What to do: Without the pictures, copy all the entries below exactly.
Input: Begin
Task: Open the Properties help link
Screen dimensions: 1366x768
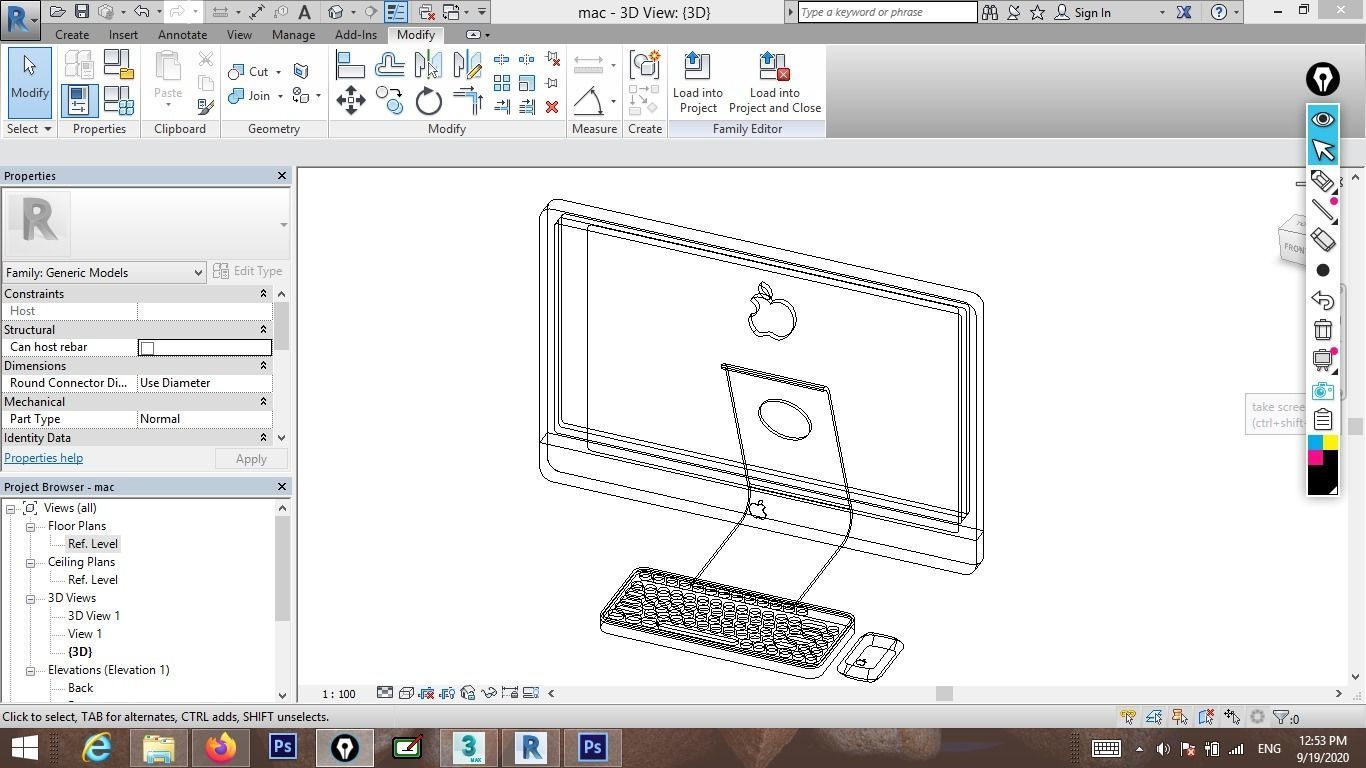Action: pos(43,457)
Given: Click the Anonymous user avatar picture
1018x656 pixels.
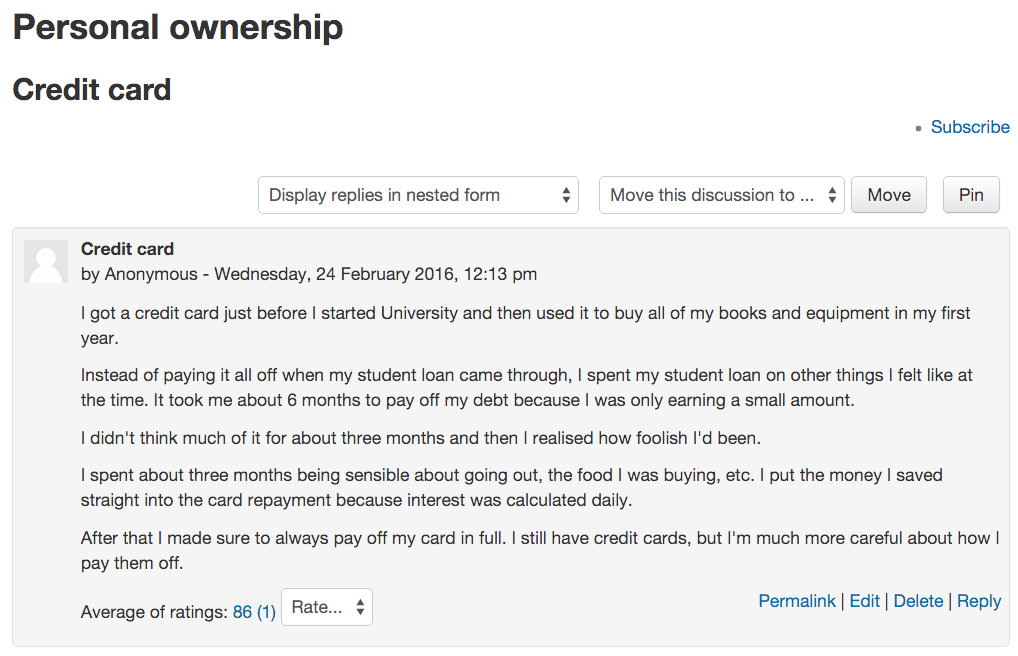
Input: End
Exercise result:
Task: Open the Properties help link
Screen dimensions: 1366x768
Action: pos(43,457)
Given: Click the Anonymous user avatar picture
1018x656 pixels.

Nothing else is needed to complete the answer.